*WHAT YOU WILL DO*:
The required output is the line containing "This screenshot has width=1144, height=1064." followed by each line through the end of the data below, repeated exactly and with nothing added.

*TASK INPUT*:
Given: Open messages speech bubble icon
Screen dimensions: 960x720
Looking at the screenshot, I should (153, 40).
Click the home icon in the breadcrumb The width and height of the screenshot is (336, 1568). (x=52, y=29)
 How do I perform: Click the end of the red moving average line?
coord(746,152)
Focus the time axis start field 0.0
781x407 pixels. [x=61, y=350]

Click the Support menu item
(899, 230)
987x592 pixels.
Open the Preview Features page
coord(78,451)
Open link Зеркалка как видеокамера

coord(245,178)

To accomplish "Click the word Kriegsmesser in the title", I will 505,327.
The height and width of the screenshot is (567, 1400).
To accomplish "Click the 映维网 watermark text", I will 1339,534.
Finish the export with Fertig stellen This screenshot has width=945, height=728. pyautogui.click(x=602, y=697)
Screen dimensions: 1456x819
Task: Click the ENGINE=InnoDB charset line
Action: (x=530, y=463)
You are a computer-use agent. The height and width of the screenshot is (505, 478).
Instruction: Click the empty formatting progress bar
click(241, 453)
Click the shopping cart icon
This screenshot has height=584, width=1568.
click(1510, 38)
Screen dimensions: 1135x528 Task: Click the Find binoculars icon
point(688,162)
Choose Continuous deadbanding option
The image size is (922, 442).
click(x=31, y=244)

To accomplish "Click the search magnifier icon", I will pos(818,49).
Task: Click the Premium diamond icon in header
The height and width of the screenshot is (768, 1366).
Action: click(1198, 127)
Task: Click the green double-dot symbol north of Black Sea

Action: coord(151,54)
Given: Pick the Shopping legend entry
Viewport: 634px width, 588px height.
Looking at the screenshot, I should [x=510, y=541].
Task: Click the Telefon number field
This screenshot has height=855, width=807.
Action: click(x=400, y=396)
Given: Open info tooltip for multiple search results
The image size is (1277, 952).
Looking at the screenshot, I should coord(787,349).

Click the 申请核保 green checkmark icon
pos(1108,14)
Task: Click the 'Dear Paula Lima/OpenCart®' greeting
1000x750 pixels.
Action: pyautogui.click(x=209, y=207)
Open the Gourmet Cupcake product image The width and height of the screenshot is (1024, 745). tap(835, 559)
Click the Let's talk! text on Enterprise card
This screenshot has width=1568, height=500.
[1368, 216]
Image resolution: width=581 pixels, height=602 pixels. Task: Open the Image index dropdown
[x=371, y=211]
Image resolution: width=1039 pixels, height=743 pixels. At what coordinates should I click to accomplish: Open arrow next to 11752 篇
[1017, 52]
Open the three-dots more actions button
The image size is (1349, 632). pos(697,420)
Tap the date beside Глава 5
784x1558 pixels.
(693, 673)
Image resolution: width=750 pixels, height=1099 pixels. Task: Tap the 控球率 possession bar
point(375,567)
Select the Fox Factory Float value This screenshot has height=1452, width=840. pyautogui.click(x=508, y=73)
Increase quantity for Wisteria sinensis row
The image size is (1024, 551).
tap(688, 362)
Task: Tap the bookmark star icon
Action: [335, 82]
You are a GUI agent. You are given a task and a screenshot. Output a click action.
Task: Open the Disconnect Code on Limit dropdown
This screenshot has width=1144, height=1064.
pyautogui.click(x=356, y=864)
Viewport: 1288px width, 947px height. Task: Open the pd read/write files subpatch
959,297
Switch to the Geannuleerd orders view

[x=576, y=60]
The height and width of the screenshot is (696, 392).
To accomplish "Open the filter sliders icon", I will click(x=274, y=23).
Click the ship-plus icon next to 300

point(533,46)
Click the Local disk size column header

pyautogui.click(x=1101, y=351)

*ANSWER TO THE EXERCISE*:
This screenshot has width=1144, height=1064.
pyautogui.click(x=356, y=864)
Viewport: 1288px width, 947px height. Task: Open the pd read/write files subpatch
959,297
Switch to the Geannuleerd orders view

[x=576, y=60]
The height and width of the screenshot is (696, 392).
To accomplish "Open the filter sliders icon", I will click(x=274, y=23).
Click the ship-plus icon next to 300

point(533,46)
Click the Local disk size column header

pyautogui.click(x=1101, y=351)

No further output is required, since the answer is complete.